◆ EXTRACT

+ + + + + + +

The new exhibit “The World’s Game” at the Peréz Art Museum explores the rough-and-tumble sport’s artsier side

If any sport could be classified as a religion, soccer—with its rabid global following, monumental stadiums and winged iconography—would be it. Like any religion, the sport has inspired its own artistic tradition—one that spans almost as many cultures and countries as the sport itself. While the majority of its estimated 240 million practitioners reside in Europe and Latin America, soccer, or futból, as it is widely known, enjoys similar fervor in certain American sects—and nowhere more so than in Miami.

As a microcosm of Latin American influences, Miami is unsurprisingly at the forefront of soccer’s mainstream American ascent. In January, David Beckham announced plans to bring a major league soccer team to the multicultural mecca. This, coupled with the looming 2018 World Cup, make the arrival of the new exhibit “The World’s Game: Futból and Contemporary Art” at Peréz Art Museum Miami on April 13 all the more timely.

But even as the world gears up for soccer mania, the sport may not seem like an obvious muse. Given art and athletics’ disparate positions on the experiential spectrum—one subjective and passive, the other concrete and active—the two seem, on the one hand, aesthetically incompatible. As is the case in Jeff Koons’s One Ball Total Equilibrium Tank, in which a basketball sits motionless and untouchable in a tank of water, any modern artistic treatment of athletics could come across as deliberately ironic.

But such is not the case in the forthcoming PAMM exhibit, which, in its assemblage of 50 artworks by 30, telegraphs a genuine reverence for the sport and its players—literally depicting the sport’s balletic movements as well as capturing the notorious fandom surrounding it.

Several works reflect the legendary status afforded to the most famous soccer players, starting with Andy Warhol’s Pele. A part of his 1978 Athlete Series that included Muhammad Ali and Kareem Abdul-Jabbar, the silkscreen portrait depicts Brazilian soccer sensation Pelé, hailed by may as the all-time soccer MVP. More contemporary soccer gods show up as well, like Samuel Eto’o, whom Kehinde Wiley captured in naturalistic glory for a portrait commissioned by Puma for the 2010 World Cup in South Africa.

+ + + + + + +

◆ TASKS TO CARRY OUT
• a. In the article on the soccer art exhibit, which two other athletes were part of Andy Warhol's 1978 Athlete Series?
• b. Pick up the article on the soccer art exhibit after its final sentence and carry it forward.

◆ SOURCE MATERIAL
+ + + + + + +

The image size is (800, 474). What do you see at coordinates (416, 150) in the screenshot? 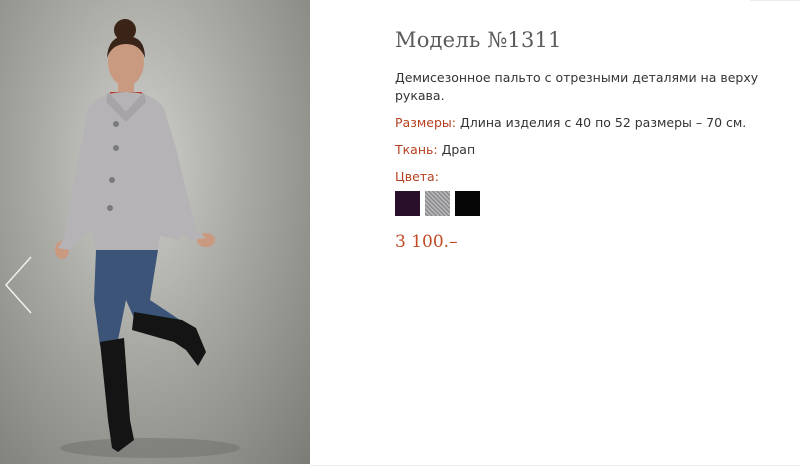
I see `fabric-label: Ткань:` at bounding box center [416, 150]. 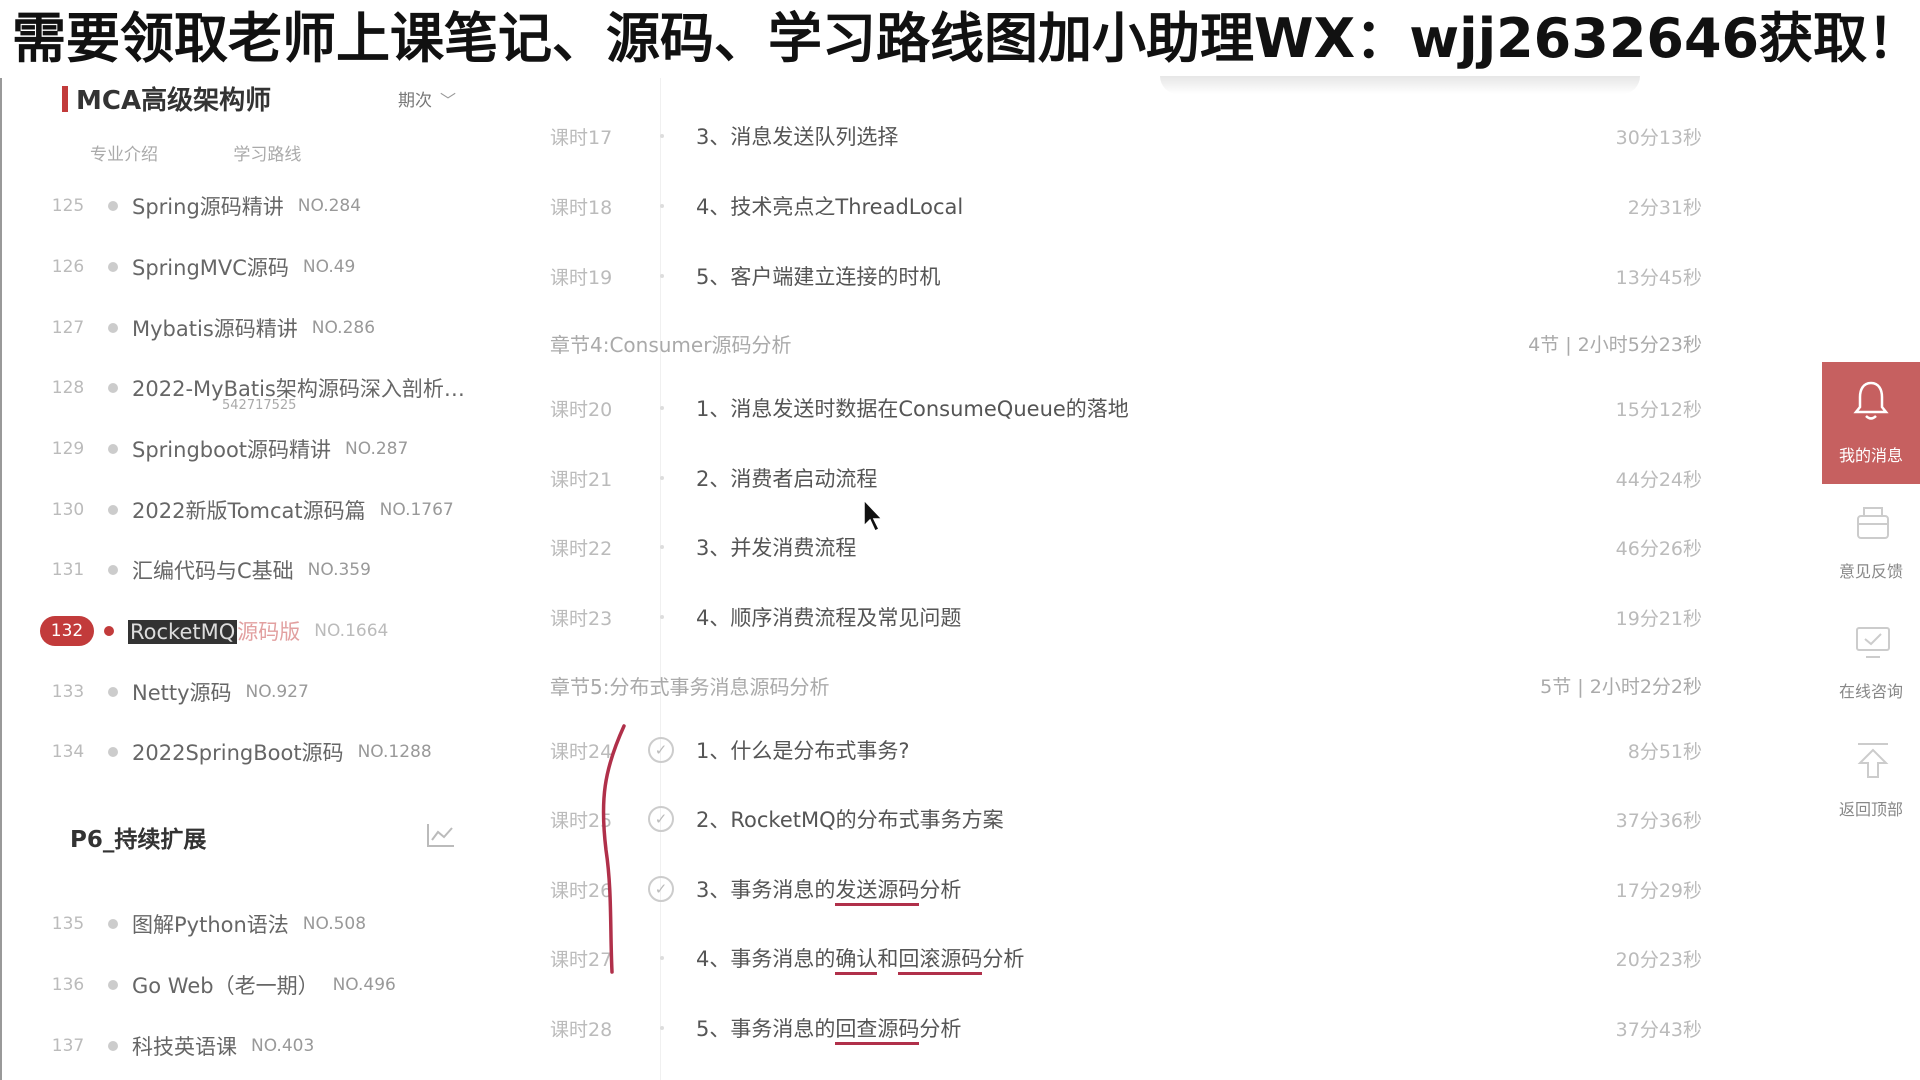 What do you see at coordinates (210, 268) in the screenshot?
I see `course-name: SpringMVC源码` at bounding box center [210, 268]. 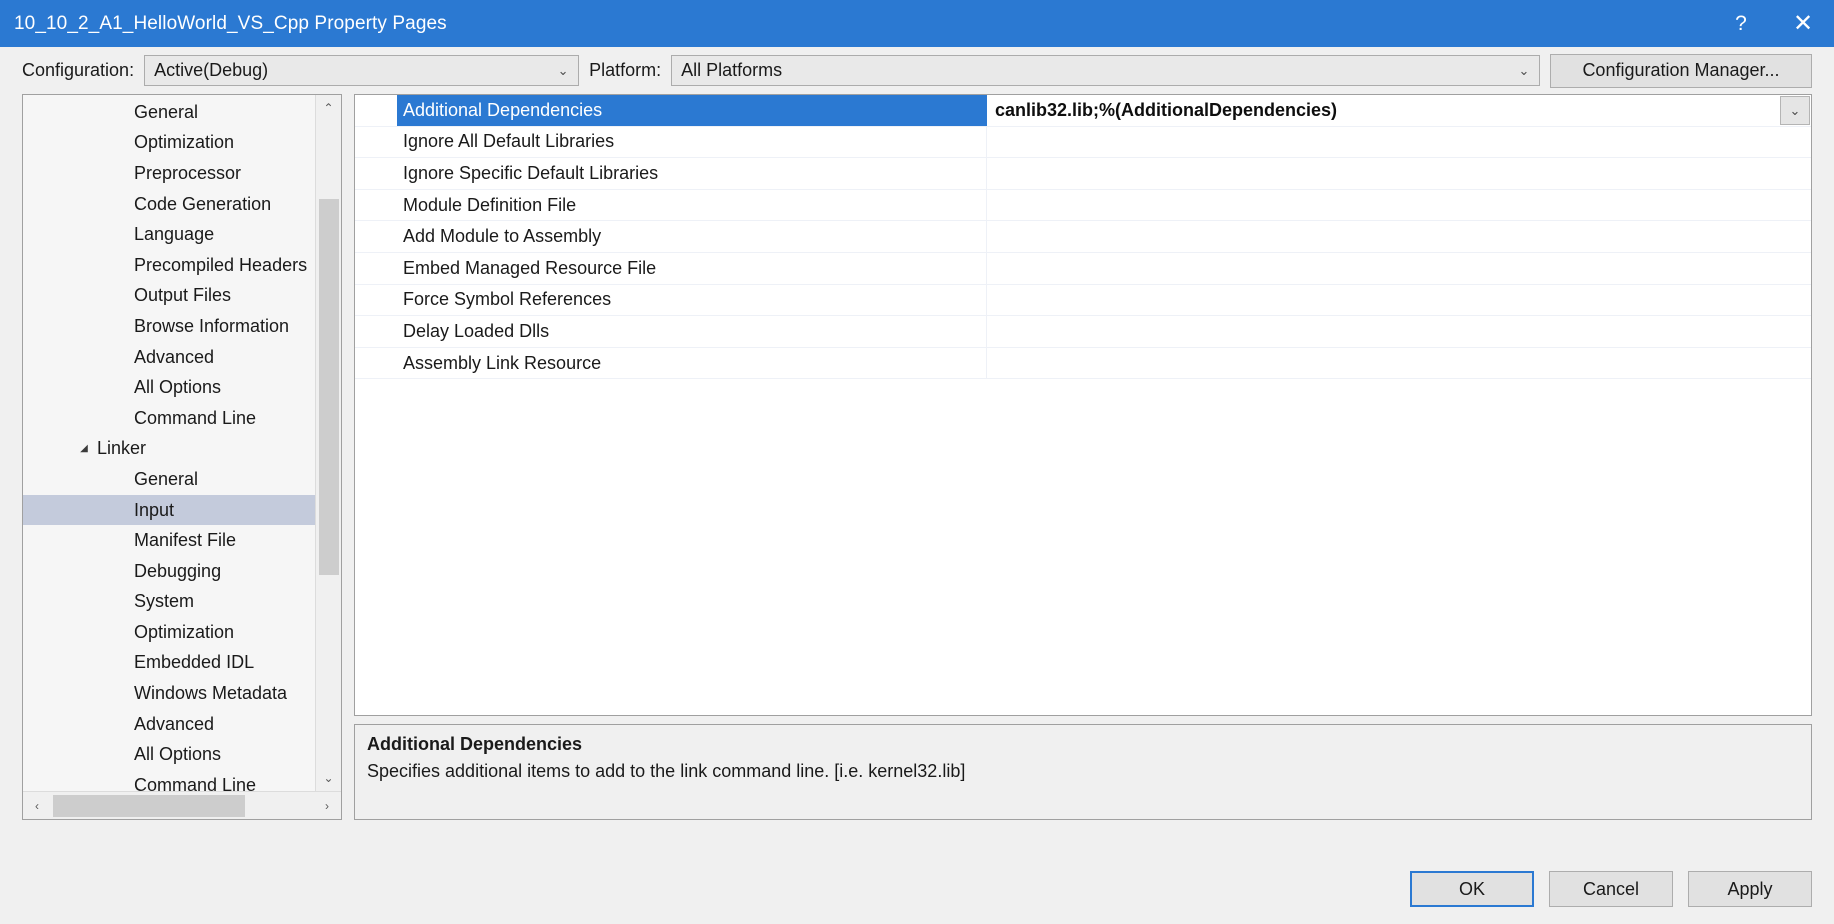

+ + + + + + +

◆ ANSWER SECTION
• a. Muhammad Ali and Kareem Abdul-Jabbar.

• b.
If there’s anyone who can bridge the gap between spectator sport and contemporary art, it’s Franklin Sirmans, who took over as PAMM’s director in 2015. A former soccer player himself, Sirmans witnessed the convergence of soccer and pop art in real time. “I feel a personal connection to Andy Warhol’s Polaroids and the silkscreen of Pele [because] I grew up in NYC in the 1970s when Pele arrived at the Cosmos,” says Sirmans, who previously included Warhol’s Pele in a similar show at LACMA timed to the 2014 World Cup.

In the four intervening years, Sirmans says soccer’s trickle into art has only intensified. “What amazes me is how much new work there is within the span of every four years!” Sirmans says. While his curation of the PAMM exhibit borrows several works from his LACMA showcase, it also reflects the 2018 political landscape outside the world of soccer. “In this case, we wanted the work to [be] acutely attached to our geographic location in the world; to present art from Latin America and the Caribbean, and the African diaspora as well,” he says. “I think it is important that the show be well-rounded.”

Perhaps no work serves this mandate—literally and figuratively—better than that of artist Roberto Guerrero, whose sequin-encrusted soccer ball—titled Últimos implementos para un futbolista delicado (2005), or “the last implements of the delicate football player”—offer an alternative to the mud-slinging machismo culture of mainstream soccer. “The concept of masculinity is certainly one that plays out in world fútbol,” says Sirmans. “For better or for worse.”

“The World’s Game: Futból and Contemporary Art” will be on view at PAMM until September 2.

Main image: “Samuel Eto’o” (2010) by Kehinde Wiley. Private Collection, courtesy the artist and Roberts & Tilton, Los Angeles (Image courtesy the artist and Roberts & Tilton, Los
Angeles)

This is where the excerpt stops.